Meu amigo diante de mim, no café, sorria, sorria e bebia seu expresso. Falava alguma coisa, poesia e romances, sei que as pessoas dizem ah isso é literatura, não é verdade, mas o que é a verdade, ele perguntava. O que é a verdade?, e eu não tinha pensado nisso. A verdade precisa das palavras, ele continuava e ninguém melhor do que os escritores para manipulá-las, sobre tudo os ficcionistas. A ficção não tem compromisso com a verdade, por isso os romancistas se sentem bastantes confortáveis com suas histórias, já os historiadores, os memorialistas, os escritores da área do direito sentem vontade de inventar alguma coisa para acertar suas ideias, no momento em que escrevem, porque nenhuma formulação linguística é capaz de dar um sentido completo, apenas a do romancista, porque a formulação deste não tem essa intenção. Comecei a lembrar das histórias contadas por meu marido, histórias oriundas de suas viagens, muitas lacunas, etc. e tal e o que aconteceu depois? Estamos esperando resposta dos superiores, ele diz. Mas jamais ouvi o complemento. Meu amigo falava da incerteza da linguagem, de que somos seres incompletos porque a linguagem é incompleta. Nossa, vou enlouquecer, disse a ele, isso me apavora. Ele segurou minha mão, tome mais um gole de café, o café é a realidade fora da linguagem.

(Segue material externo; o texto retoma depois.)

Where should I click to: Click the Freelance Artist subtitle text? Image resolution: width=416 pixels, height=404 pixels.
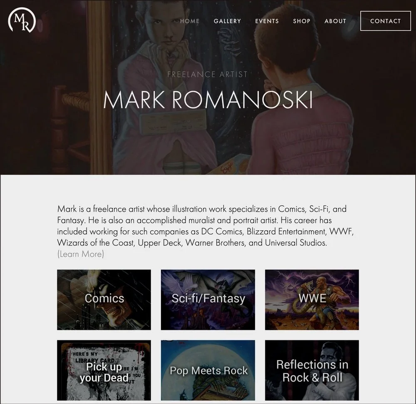tap(208, 74)
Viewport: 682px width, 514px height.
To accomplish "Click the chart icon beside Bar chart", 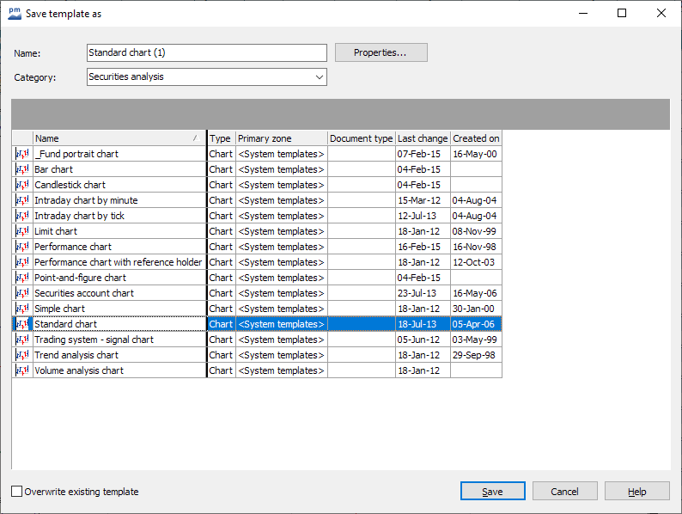I will [x=22, y=169].
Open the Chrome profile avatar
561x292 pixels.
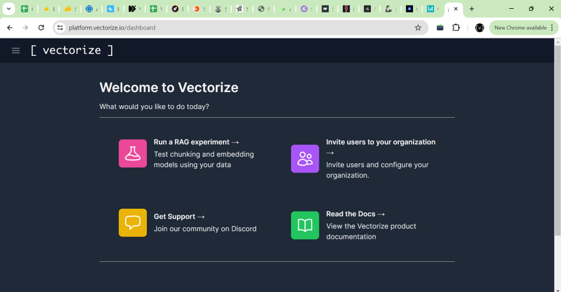[x=479, y=27]
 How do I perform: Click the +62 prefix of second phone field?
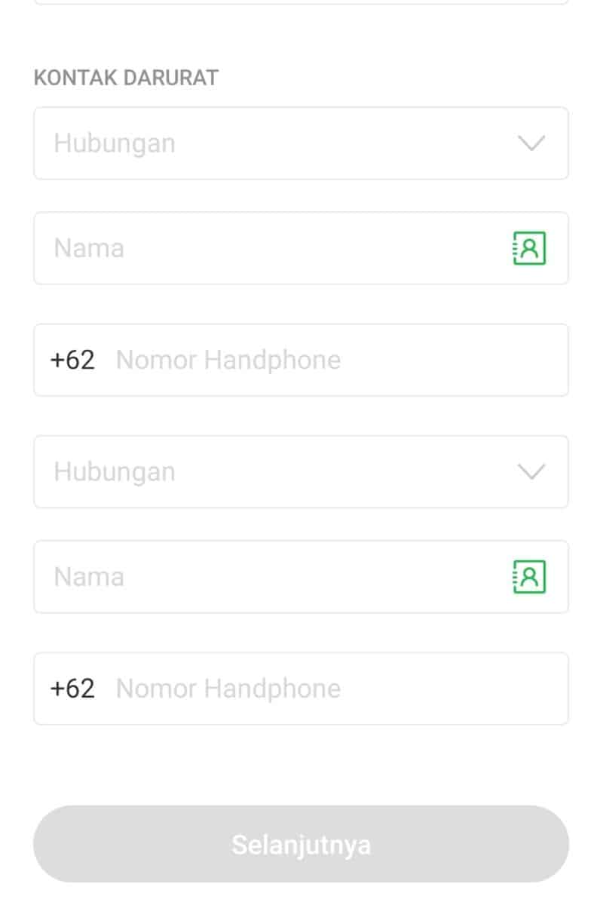72,689
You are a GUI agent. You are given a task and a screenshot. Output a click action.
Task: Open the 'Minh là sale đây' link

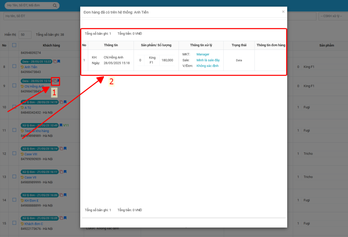click(x=208, y=60)
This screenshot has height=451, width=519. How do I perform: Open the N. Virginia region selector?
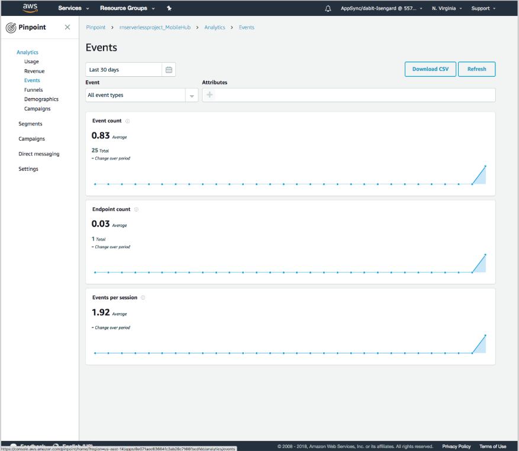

Fiz o que me pediu. Ficamos a pensar, eu a querer voltar para a minha realidade com todas as explicações e enunciados. Mas seria possível? Toquei uma das mãos de meu amigo. Elas, tão suaves. Eu, meu marido, meu amigo, somos todos construções linguísticas, porque nos tratamos com as palavras. Impossível sair deste círculo. Talvez a saída seja quando nos tocamos. Aí, a traição pode se tornar também uma construção linguística. Aliás, pode nem ser mais traição, depende de como se conceitue o ato. Ah, meu amigo veio para me embaralhar. Agora, já não sei onde a porta que dá para a rua.